Birlikte başka bir arkadaşımızın evine geçtik. Gecenin ilerleyen saatlerine
kadar içtikten sonra yükselen libidomuzu baskı altına almak zorunda kalmamızın
hüznü ile uykuya daldık. Evet! İşte tekrar başlıyordu. Size aşık ama çok çirkin
bir kız düşünün. Yakanızdan kurtulmayan, sizi her şeye rağmen seven ancak
sevilmek duygusunun bu denli işe yaramaz sayıldığı bir ilişki. Aynı bunun gibi
kabuslar haftalardır peşimi bırakmıyordu. İnsanların savaşlardan, ölümlerden,
ekonomik krizlerden ve hakkında bir kuruş bile yorum yapma hakkını kendimde
görmediğim ancak yorum yapmaktan da zerre çekinmediğim -yüzsüzün tekiyim-
toplumsal ahlaksızlık konularından daha çok kendine dert edindiği beş para
etmez endişeler. İşte benim dert ettiğim bunlardı. Beş para etmez şeyler
karşısında yıkılır, dökülür ve kendimden geçerdim. Kabuslar da bu konuyla
ilgiliydi işte. Sabah kalktığımda hakkında hiçbir şey hatırlamadığım, belki de
hatırlamaya değer görmediğim saçma sapan şeylerdi bunlar.
Önce bir
nikaha gidiyor, çizgili pijamaları ve zerre pragmatik fayda sağlamayan
muhabbetleri ile insanı kasvete boğan bir gelin ve damat ile nikaha
katılıyordum. Hayatlarının bir sonraki ortalama 50 yılını mahvetmiş iki
insan... Onların nikah şahitleri oluyordum. Diğer bir nikah şahidi uzun
zamandır can sıkıntım ile aynı oranda artan libidomun sonucu hedef bellediğim bir
kadın.
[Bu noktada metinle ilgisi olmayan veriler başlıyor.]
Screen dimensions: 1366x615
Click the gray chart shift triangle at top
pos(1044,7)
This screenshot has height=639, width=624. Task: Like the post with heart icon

Ancak onu da, hayatımda daha önce yüzümde kendi gözlerimle bile
görmediğim kadar sakalla hayal ediyordum. Sakallarını yüzüme sürtüyor, öpüyor
ve benimle derinlere inmediği sürece katlanmaktan imtina ettiğim sohbetlere
dalıyordu. İşte böylesine aptal kabuslara daldığım gecelerde gök gürültülü ve
yağmurlu diye tabir edilen sabahlara uyanmadığım için hayatım boyunca aslında bir
dakika bile inanmak gayretinde bulunmadığım tanrıya şükrediyordum.
Sabah
kalktığımda aklımda kapı bekçisi feneri gibi bir keskinlikte fikir belirmişti.
"Güneye
inelim. Sadece güneye. Güney. Yol. Yola çıkalım, sırt çantalarımızı taktığımız,
ayaklarımıza lastik pabuçları geçirdiğimiz gibi yeryüzünde akıp giden rayların
üstüne çıkalım ve güneye gidelim."
Koltuğun
ucunda oturan viski arkadaşım John, bana duygusuz bir bakış attı. Keskin bir
kararlılıkla hadi gidelim dedi.
"İnan
öylesine daraldım ki, şuanda beni içi barut dolu daracık bir tren
kompartımanına ağzımda sigara ile koysalar umurumda olmaz. Hadi gidelim! Hadi
patlayalım Jack! Kendi içimize değil dışarıya patlayalım ve tüm insan
müsveddeleri bundan nasibini alsın. Kendisi ile yarı deli bir yarışa girmiş tüm
kölelik meraklıları, yollarda olmayanlar, yollarda olanlara öykünmeyenler ve
hayatın bir adım sonraki anını hesaplamadan duramayan aptal çark köpekleri...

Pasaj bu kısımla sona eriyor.